The wagon wheels changed rhythm as they began climbing the hill. The road here was paved with stones that looked too much like bone for comfort, fitted together without gaps or mortar. The standing stones grew larger as they climbed, until each one towered above the roadway.

"I can't do this," Morgan whispered. "I can't. I'll die of fear before we even reach the top."

"Then you'll die," Brynn said. "But dying of fear here is still better than dying of fear after you've been chosen by something that feeds on terror. So pull yourself together and save the panic for when it might actually help you."

Harsh, maybe. But she'd learned in the last ten years that kindness was a luxury none of them could afford. The guards escorting their wagon weren't the ones who would decide their fate. That honor belonged to creatures who measured mortal lives in moments and found most of them wanting. The Death Lords wouldn't be impressed by tears or moved by pleas.

They might, however, be intrigued by defiance.

The wagon finally reached the summit and came to a stop before gates that looked like they belonged in nightmares—two massive archways flanked by pillars of bone-white stone, each carved with faces. Hundreds of them, twisted in expressions of terror and despair,their mouths open in silent screams. The gates themselves were forged from metal so dark it seemed to swallow light, and they weren't just closed. They were sealed with what looked like dried blood, dark stains coating the metal in patterns that suggested desperate hands clawing at the surface from the inside. Guards waited beyond the threshold. They wore human faces, but their eyes held no white, only solid black. When they breathed, their chests rose and fell in perfect unison, like puppets pulled by the same strings.

"End of the line," called the wagon driver, a grizzled man who'd spent the entire journey refusing to meet any of their eyes. "Everyone out."

The manacles were removed from their wrists, only to be immediately replaced by ceremonial chains. Lighter in weight but far more ornate, each link carved with symbols matching the standing stones. Brynn realized the chains would mark them as tributes, property of the ritual, claimed by old laws that outweighed any kingdom's authority.

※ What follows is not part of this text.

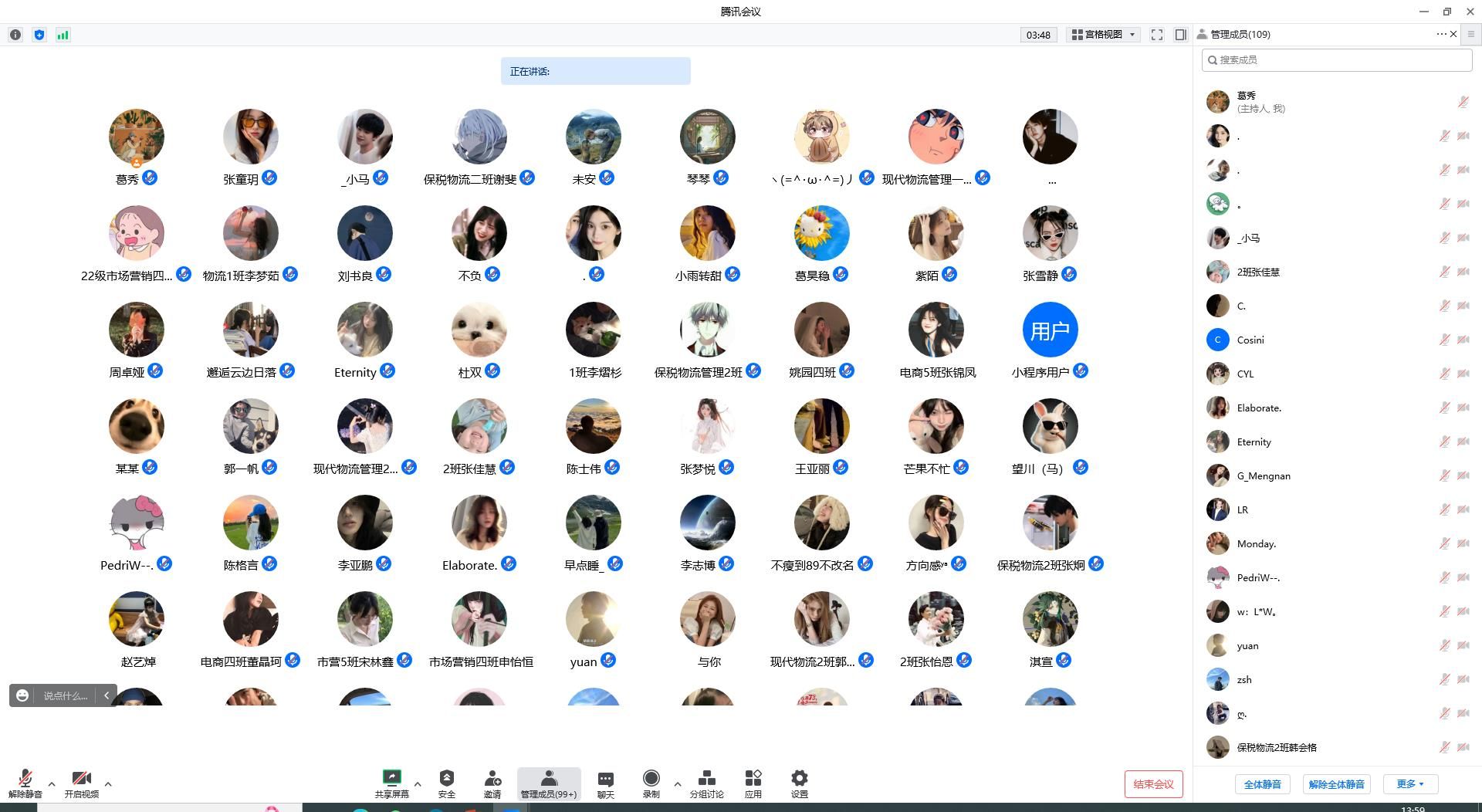Click the Share Screen (共享屏幕) icon
The height and width of the screenshot is (812, 1482).
(391, 779)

As they were led through the gates and into the ritual grounds, Brynn caught sight of the amphitheater where their fates would be decided. Stone benches arranged around a central platform, every surface carved with more of those writhing runes. The air here was so charged with otherworldly energy that it made her teeth ache, and the hidden tools pressed against her ribs felt warm, as if responding to this place.

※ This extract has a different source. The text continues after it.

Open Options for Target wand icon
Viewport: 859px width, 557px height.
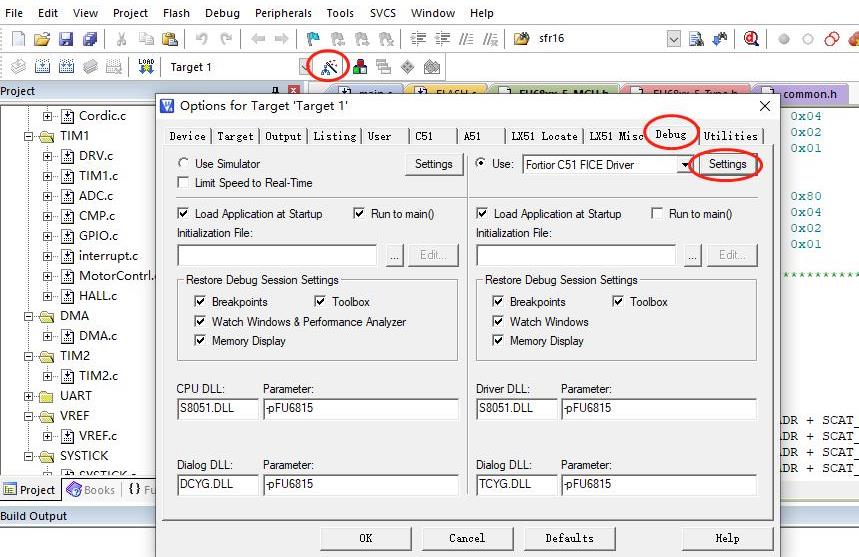click(331, 67)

Above them, the sky was starting to darken even though it was still early. This wasn't the natural evening gloom, but rather a darkness that indicated the boundary between worlds was growing thin, allowing things from the other side to push through.

Brynn was guided down the worn steps with the other tributes, their ceremonial chains jingling with each step. The sound echoed oddly in the vast space, creating strange harmonies. She counted the levels as they went down—thirteen terraces, each marked with different symbols.